**WRITTEN INSTRUCTION**
Rewrite the lines of the listing between the lines holding "Select the GoDaddy Group data point" and "tap(45, 438)", inclusive, keeping the requests and shifting every coordinate in the answers by -99.

[RECORDED INFORMATION start]

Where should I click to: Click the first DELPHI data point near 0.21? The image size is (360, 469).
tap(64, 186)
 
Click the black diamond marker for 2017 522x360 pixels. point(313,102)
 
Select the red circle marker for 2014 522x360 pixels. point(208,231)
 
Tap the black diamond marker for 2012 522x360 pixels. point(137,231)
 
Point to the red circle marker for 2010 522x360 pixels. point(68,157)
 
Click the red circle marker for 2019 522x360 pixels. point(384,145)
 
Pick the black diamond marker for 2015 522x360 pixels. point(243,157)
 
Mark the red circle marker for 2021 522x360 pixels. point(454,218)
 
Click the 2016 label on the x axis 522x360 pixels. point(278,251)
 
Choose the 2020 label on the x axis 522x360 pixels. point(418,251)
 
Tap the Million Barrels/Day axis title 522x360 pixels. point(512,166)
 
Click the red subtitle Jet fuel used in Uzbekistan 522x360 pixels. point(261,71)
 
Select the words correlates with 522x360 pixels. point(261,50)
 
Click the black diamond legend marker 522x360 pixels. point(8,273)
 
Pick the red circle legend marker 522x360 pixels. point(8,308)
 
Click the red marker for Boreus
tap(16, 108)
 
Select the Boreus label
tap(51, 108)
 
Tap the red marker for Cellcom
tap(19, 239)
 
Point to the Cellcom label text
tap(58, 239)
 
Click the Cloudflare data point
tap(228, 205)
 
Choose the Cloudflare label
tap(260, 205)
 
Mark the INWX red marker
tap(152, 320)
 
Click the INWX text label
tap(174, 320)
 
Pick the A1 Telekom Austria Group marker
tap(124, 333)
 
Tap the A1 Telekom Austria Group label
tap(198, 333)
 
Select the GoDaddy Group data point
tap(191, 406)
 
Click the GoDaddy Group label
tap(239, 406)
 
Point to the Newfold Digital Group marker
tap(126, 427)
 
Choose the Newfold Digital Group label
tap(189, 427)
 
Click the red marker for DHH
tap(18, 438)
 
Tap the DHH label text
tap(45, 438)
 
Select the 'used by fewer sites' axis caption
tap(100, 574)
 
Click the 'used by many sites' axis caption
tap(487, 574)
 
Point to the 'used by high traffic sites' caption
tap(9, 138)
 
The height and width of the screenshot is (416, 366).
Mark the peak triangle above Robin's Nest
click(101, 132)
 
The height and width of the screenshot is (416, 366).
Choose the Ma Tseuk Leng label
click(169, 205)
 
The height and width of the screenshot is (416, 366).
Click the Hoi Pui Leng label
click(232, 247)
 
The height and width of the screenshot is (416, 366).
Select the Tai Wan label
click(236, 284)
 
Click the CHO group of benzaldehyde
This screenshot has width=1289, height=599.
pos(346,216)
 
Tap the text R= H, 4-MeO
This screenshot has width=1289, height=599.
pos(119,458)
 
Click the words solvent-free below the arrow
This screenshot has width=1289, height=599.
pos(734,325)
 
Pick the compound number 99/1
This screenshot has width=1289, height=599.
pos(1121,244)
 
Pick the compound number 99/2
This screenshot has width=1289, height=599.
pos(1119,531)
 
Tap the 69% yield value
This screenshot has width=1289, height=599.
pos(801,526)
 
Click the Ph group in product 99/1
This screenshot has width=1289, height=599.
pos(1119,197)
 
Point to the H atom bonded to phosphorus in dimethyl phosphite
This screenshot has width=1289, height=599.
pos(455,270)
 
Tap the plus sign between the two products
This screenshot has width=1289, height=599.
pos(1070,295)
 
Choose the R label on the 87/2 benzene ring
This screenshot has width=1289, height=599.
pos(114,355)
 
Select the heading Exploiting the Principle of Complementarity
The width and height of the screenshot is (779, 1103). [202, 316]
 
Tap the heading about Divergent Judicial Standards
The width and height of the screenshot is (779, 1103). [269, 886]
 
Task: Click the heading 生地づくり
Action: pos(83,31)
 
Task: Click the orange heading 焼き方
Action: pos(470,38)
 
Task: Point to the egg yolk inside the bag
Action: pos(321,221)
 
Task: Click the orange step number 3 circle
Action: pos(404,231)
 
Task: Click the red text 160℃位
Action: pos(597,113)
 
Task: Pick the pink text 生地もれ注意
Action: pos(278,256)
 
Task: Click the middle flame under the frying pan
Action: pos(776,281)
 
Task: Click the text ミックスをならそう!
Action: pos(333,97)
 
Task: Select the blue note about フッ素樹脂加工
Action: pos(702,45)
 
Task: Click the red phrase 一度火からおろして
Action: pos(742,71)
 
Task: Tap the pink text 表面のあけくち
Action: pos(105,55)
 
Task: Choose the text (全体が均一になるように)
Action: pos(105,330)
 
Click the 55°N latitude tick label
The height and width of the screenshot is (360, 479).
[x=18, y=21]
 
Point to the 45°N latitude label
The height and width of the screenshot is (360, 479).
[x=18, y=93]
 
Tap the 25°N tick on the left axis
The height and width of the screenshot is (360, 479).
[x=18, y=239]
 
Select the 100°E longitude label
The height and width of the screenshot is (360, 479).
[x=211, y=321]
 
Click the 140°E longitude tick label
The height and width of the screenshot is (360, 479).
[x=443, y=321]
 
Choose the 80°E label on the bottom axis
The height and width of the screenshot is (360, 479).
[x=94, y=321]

[RECORDED INFORMATION end]

**FULL OUTPUT**
Select the GoDaddy Group data point
tap(92, 307)
 
Click the GoDaddy Group label
tap(140, 307)
 
Point to the Newfold Digital Group marker
tap(27, 328)
 
Choose the Newfold Digital Group label
tap(90, 328)
 
Click the red marker for DHH
tap(-81, 339)
 
Tap the DHH label text
tap(-54, 339)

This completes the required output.